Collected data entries
= = = = = = =
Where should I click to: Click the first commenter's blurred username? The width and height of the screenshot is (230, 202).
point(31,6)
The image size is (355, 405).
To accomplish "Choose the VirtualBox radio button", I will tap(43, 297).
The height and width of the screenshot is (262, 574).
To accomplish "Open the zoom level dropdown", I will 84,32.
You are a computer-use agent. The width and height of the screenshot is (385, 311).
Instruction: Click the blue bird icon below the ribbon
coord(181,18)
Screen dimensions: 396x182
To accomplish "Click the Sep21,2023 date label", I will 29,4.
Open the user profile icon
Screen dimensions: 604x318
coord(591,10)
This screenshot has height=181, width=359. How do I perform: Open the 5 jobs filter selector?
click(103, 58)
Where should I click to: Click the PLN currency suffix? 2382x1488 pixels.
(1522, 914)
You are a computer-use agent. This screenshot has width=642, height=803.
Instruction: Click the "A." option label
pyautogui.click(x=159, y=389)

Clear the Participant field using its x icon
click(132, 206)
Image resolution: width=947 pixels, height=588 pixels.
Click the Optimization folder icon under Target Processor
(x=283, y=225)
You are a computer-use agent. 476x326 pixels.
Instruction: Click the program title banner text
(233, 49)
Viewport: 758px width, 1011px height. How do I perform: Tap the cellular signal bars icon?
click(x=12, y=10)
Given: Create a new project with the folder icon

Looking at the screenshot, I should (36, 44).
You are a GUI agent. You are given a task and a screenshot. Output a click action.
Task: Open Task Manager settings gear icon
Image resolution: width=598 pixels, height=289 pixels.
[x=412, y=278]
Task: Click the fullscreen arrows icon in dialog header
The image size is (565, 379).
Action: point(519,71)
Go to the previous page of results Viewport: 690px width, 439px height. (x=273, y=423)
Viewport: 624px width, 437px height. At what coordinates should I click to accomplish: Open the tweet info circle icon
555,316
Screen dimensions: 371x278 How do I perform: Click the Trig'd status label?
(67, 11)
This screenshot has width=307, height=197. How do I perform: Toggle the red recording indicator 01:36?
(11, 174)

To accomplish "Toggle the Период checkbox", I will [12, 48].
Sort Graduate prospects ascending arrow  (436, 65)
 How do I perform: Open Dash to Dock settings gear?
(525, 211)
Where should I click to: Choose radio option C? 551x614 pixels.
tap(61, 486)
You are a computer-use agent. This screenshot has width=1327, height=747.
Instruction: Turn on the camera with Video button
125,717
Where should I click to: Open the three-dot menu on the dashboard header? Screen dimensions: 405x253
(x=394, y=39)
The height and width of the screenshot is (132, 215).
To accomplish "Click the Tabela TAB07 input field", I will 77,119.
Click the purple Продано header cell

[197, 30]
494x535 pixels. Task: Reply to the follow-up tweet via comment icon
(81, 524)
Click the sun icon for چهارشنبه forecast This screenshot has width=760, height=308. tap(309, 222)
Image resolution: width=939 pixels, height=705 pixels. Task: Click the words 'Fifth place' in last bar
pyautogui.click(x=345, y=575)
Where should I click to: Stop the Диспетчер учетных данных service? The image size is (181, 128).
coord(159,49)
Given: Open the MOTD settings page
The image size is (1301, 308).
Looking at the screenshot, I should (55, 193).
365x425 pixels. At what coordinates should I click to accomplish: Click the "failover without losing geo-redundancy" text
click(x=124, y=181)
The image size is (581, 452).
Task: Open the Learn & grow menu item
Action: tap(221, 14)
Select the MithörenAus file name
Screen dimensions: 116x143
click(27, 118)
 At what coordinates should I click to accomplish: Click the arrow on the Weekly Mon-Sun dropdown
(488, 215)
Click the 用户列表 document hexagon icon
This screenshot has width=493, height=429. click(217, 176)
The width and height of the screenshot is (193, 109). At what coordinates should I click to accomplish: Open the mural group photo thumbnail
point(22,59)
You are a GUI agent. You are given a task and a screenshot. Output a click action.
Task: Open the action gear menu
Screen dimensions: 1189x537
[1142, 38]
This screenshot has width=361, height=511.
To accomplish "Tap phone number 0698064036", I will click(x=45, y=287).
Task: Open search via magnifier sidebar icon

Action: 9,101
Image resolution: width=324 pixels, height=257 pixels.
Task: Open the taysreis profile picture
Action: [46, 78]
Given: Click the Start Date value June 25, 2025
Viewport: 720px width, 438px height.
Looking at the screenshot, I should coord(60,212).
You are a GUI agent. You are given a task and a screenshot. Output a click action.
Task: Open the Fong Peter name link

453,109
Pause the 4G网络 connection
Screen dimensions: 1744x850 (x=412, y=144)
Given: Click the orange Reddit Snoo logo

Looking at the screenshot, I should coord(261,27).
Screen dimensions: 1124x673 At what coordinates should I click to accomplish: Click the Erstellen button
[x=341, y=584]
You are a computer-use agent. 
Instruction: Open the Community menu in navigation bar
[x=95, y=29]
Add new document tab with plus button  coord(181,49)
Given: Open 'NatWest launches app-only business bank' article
= = = = = = =
_HOW TO COMPLETE THIS TASK:_ If a line falls between the first line of the data above and the line holding "Image resolution: width=947", inclusive, retype it exactly; retype no other line.

_WRITTEN RESPONSE:_
Where should I click to: Click the first commenter's blurred username? The width and height of the screenshot is (230, 202).
point(31,6)
The image size is (355, 405).
To accomplish "Choose the VirtualBox radio button", I will tap(43, 297).
The height and width of the screenshot is (262, 574).
To accomplish "Open the zoom level dropdown", I will 84,32.
You are a computer-use agent. The width and height of the screenshot is (385, 311).
Instruction: Click the blue bird icon below the ribbon
coord(181,18)
Screen dimensions: 396x182
To accomplish "Click the Sep21,2023 date label", I will 29,4.
Open the user profile icon
Screen dimensions: 604x318
coord(591,10)
This screenshot has height=181, width=359. How do I perform: Open the 5 jobs filter selector?
click(103, 58)
Where should I click to: Click the PLN currency suffix? 2382x1488 pixels.
(1522, 914)
You are a computer-use agent. This screenshot has width=642, height=803.
Instruction: Click the "A." option label
pyautogui.click(x=159, y=389)

Clear the Participant field using its x icon
click(132, 206)
Image resolution: width=947 pixels, height=588 pixels.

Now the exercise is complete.